As a pioneering robot designer, Brooks is skeptical of the tech industry's obsession with humanoid robots. He argues that general-purpose robots that look and act like humans are not just challenging but often dangerous. The unsolved problem? Creating a robot with human-like dexterity.
Two-legged robots tend to fall over and require human intervention to get back up. They're heavy and unstable, making them unsafe for humans to be close to when walking.
The Jetsons' Legacy: A Forgotten Lesson
Even the creators of "The Jetsons" understood that domestic robots wouldn't rely on legs. Their robot maid, Rosie, moved around on wheels, a perception that seems to have been forgotten by today's engineers.
The Limits of Large Language Models: Confabulations and Guardrails
Brooks' experience with AI gives him unique insights into the shortcomings of large language models (LLMs), the technology behind contemporary chatbots. He explains that LLMs don't answer questions directly but rather give something that sounds like an answer. They've learned a probability distribution of what word is most likely to come next, not facts about the world.

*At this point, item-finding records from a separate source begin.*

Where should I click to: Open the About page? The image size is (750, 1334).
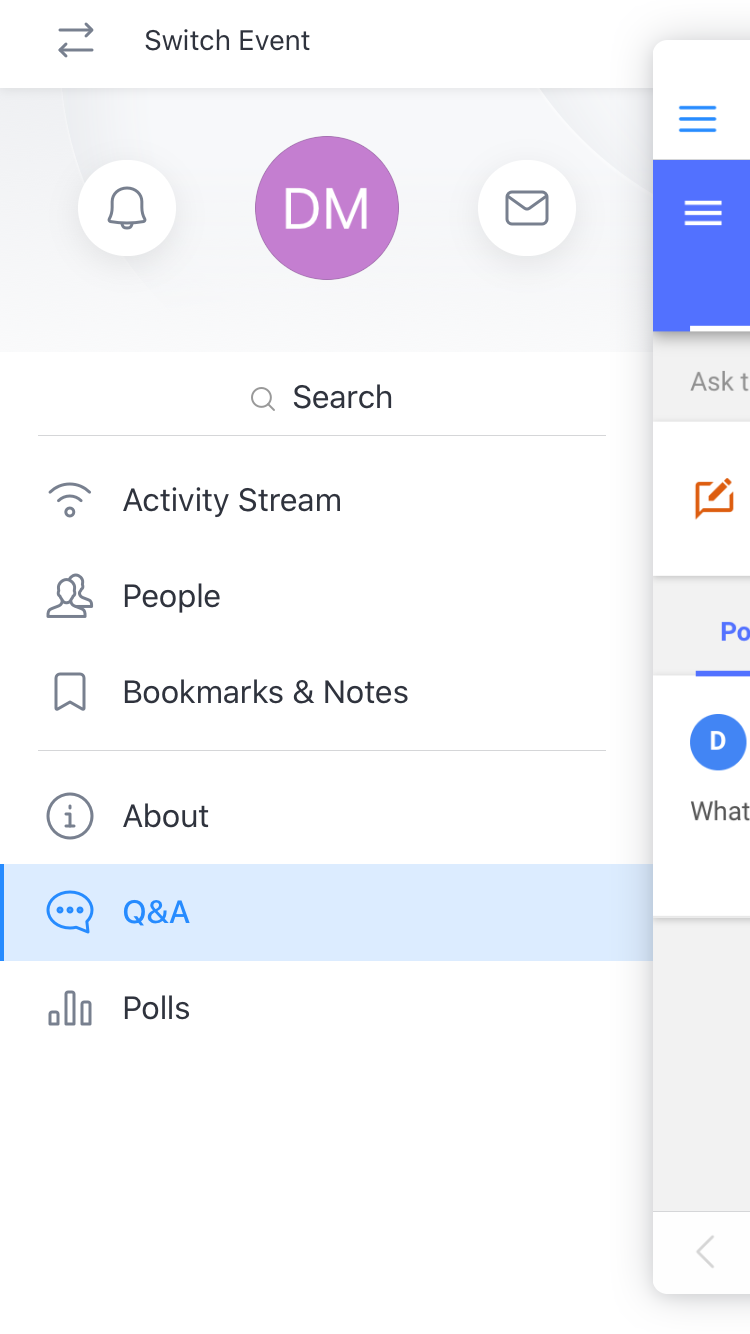(x=326, y=816)
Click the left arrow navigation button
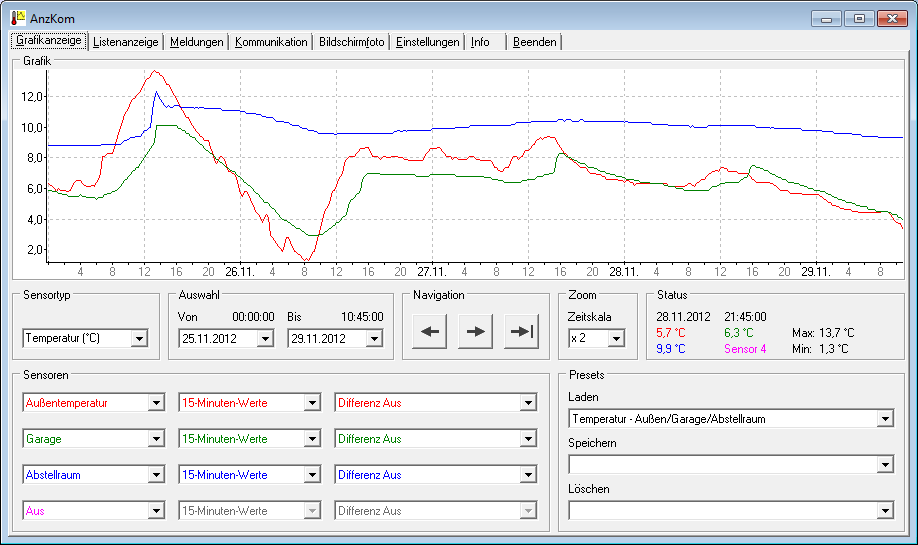 pos(429,333)
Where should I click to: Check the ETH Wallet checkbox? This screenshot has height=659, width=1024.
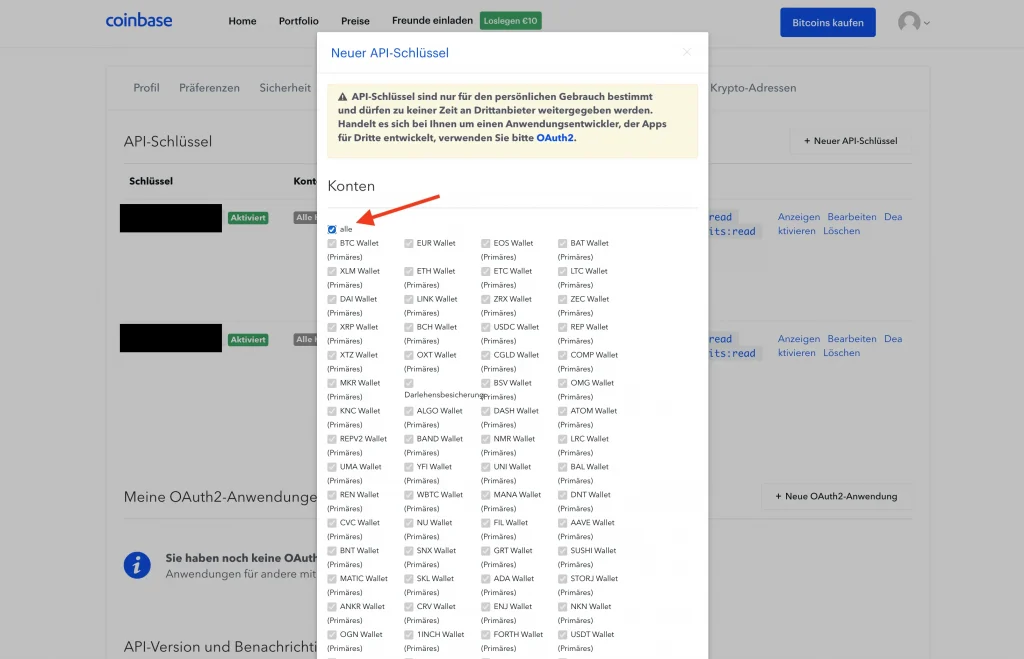click(409, 271)
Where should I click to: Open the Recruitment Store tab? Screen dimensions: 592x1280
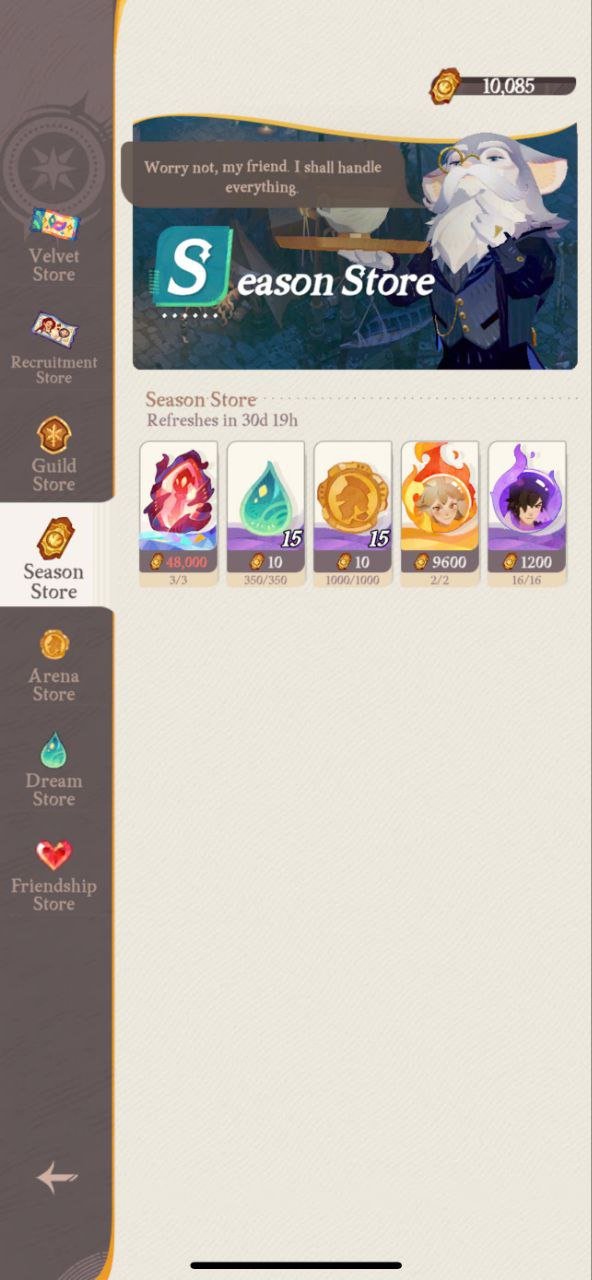coord(54,350)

The solution, according to Brooks, is not to "train" LLMs with more data but to purpose-build them for specific needs in specific fields. He believes in adding guardrails to make LLMs useful, a concept that will likely see a lot of action in the next decade.

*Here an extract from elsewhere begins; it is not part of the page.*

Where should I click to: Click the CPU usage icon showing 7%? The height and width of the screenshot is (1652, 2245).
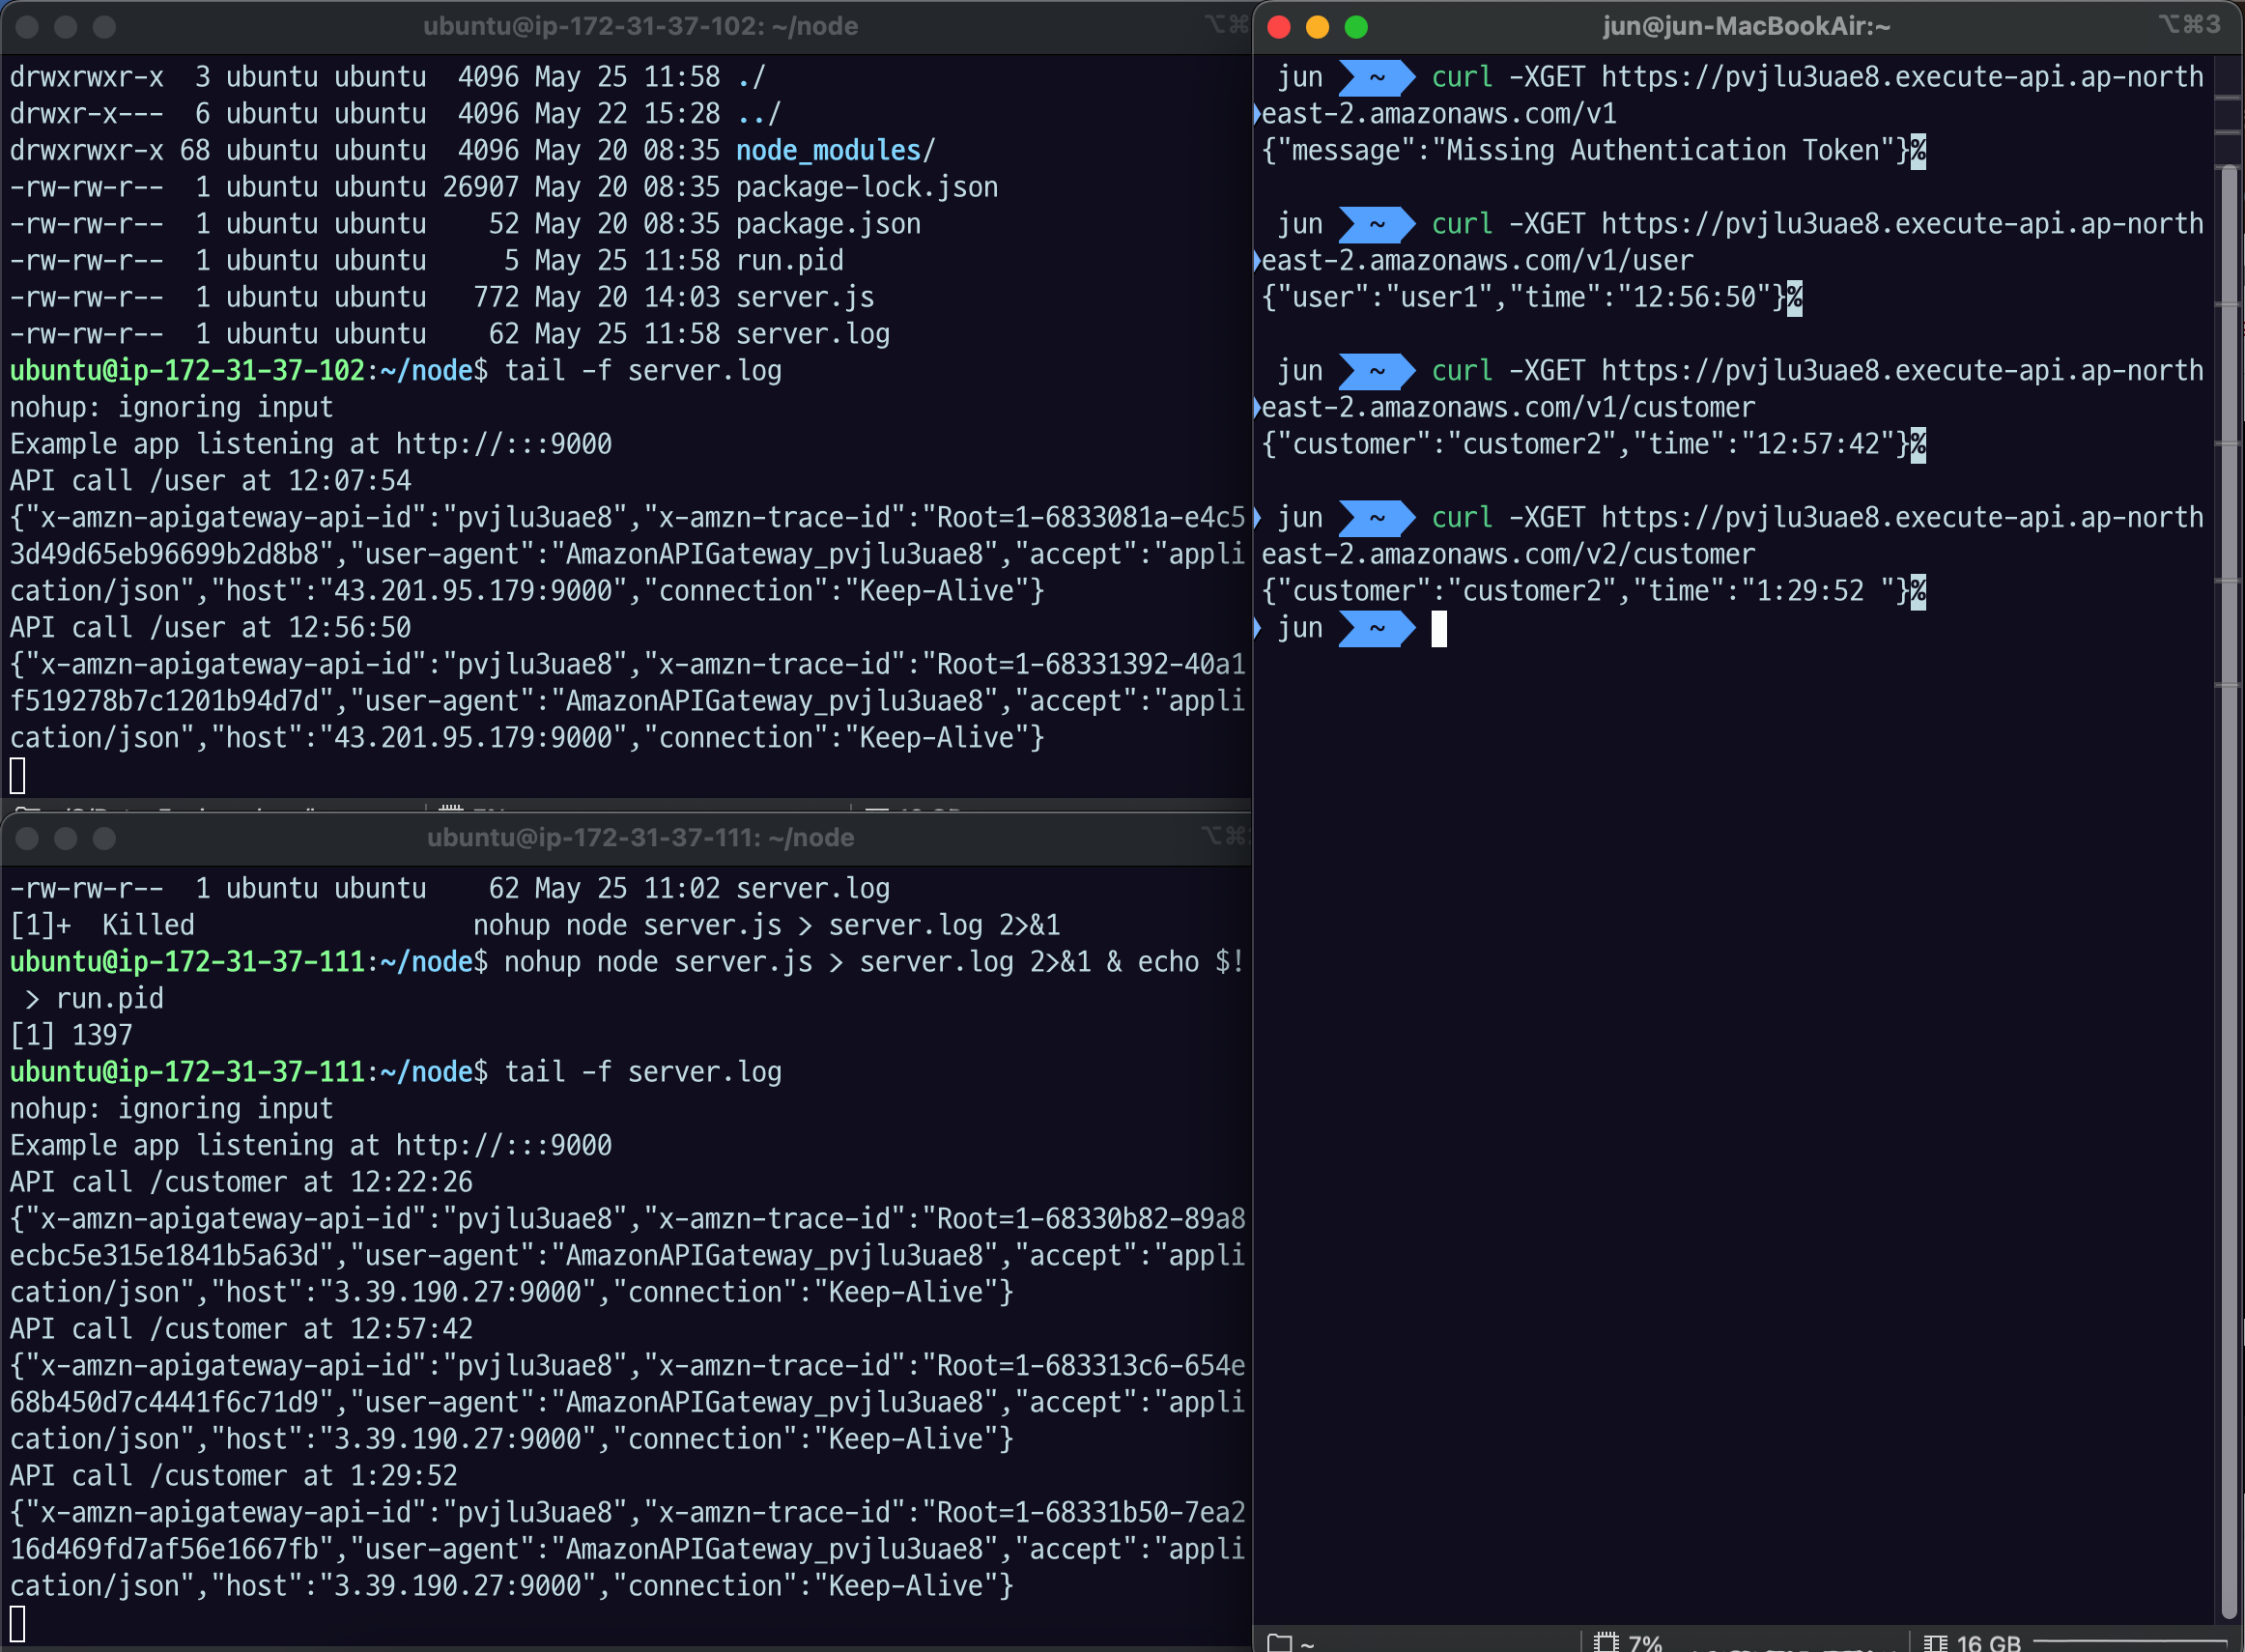pos(1606,1642)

The Scaling Challenge: Overestimating and Underestimating
Brooks' overarching theme is that we tend to overestimate what new technologies can do and underestimate the time it takes to scale them up. The hardest problems are often the last to be solved, and people tend to expect new technologies to develop at the same rapid pace as their early stages.
This is why the march to fully self-driving cars has stalled. It's one thing to have lane-change warnings or cruise control; achieving Level 5 autonomy, as defined by the Society of Automotive Engineers, is a whole different ball game. No Level 5 vehicles are in general use today.
The Bottom Line: Don't Believe the Hype
Believing technology promoters' claims that nirvana is just around the corner is a fool's errand. As Brooks puts it, "It always takes longer than you think."
So, the next time you hear grand promises about the latest tech, remember Brooks' words: "Ideas are easy; reality is hard. Scaling up? That's the real challenge." And this is the part most people miss: it's a marathon, not a sprint.